RECORDS SHOWN:
++++++

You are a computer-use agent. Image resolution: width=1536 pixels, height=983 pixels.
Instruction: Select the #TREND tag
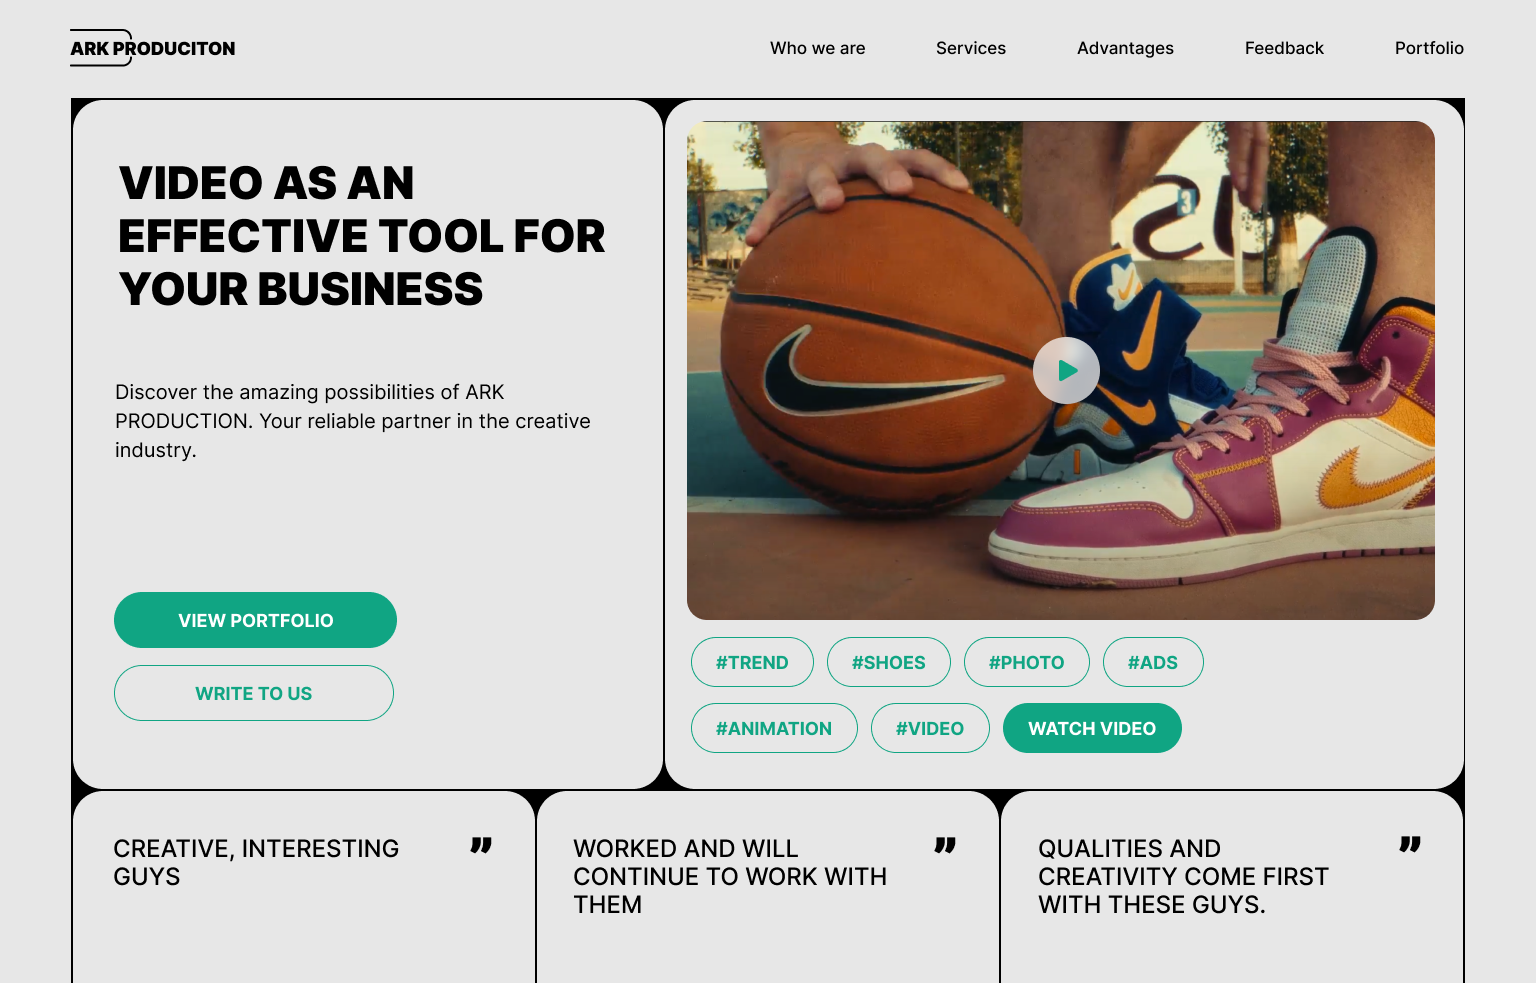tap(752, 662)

++++++

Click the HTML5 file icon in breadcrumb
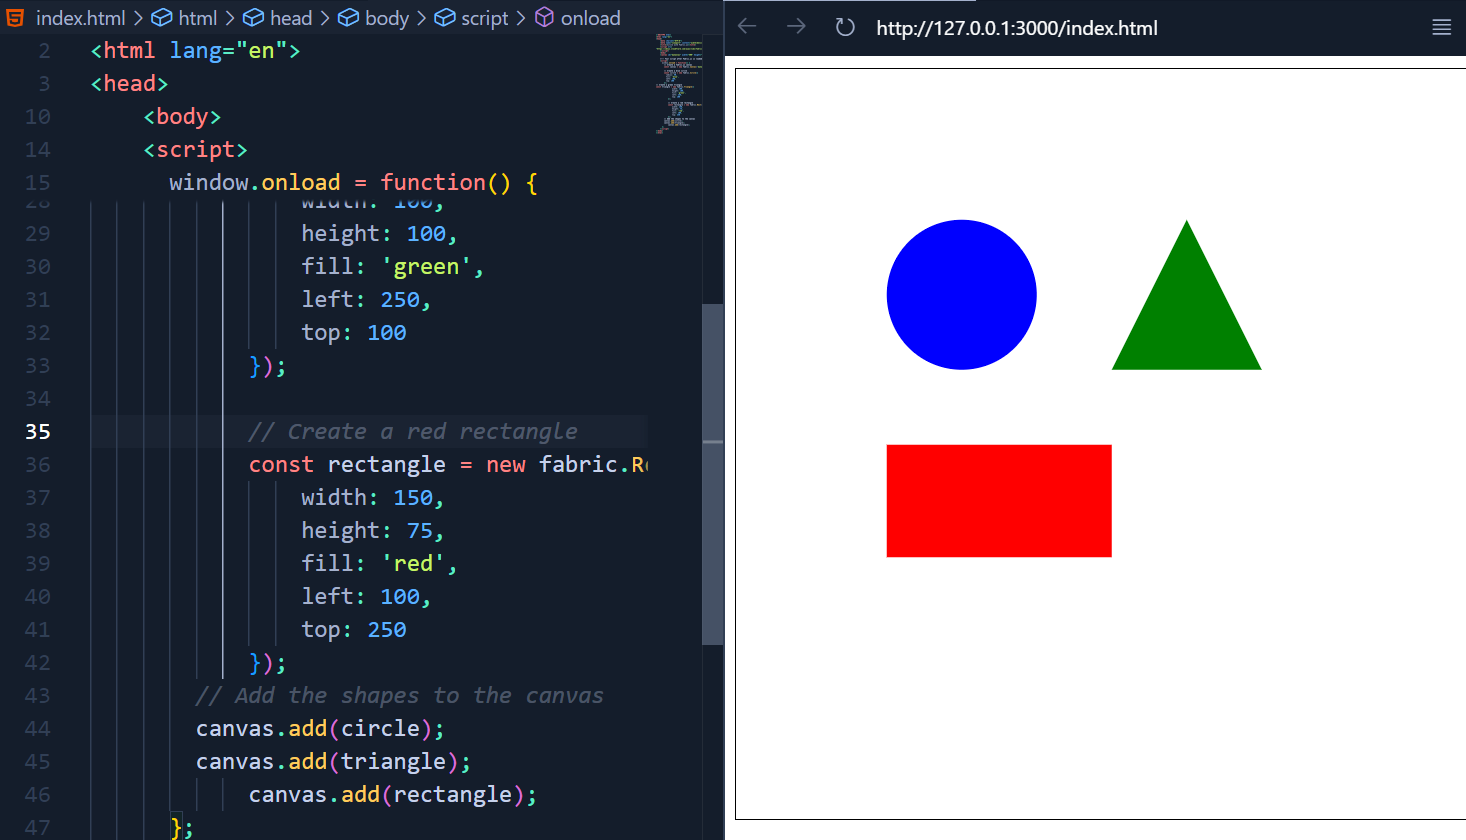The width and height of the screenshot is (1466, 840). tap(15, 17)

++++++

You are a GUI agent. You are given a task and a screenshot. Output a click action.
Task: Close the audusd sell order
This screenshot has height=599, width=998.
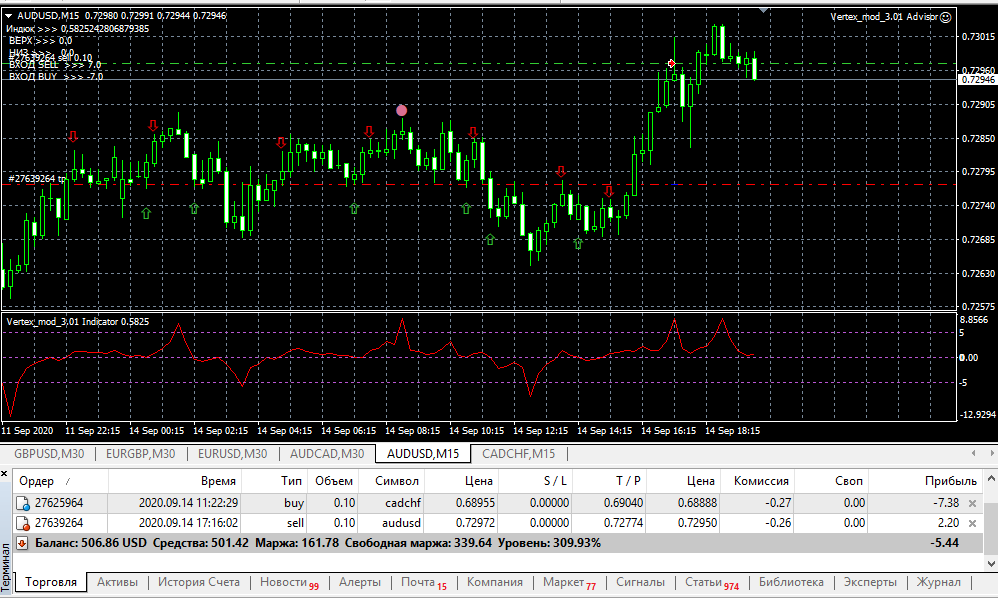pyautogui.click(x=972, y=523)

++++++

WORK TO BE COMPLETED: Look over the entries above and say how many lines contain "agent"; give only the number.

EXERCISE ANSWER: 2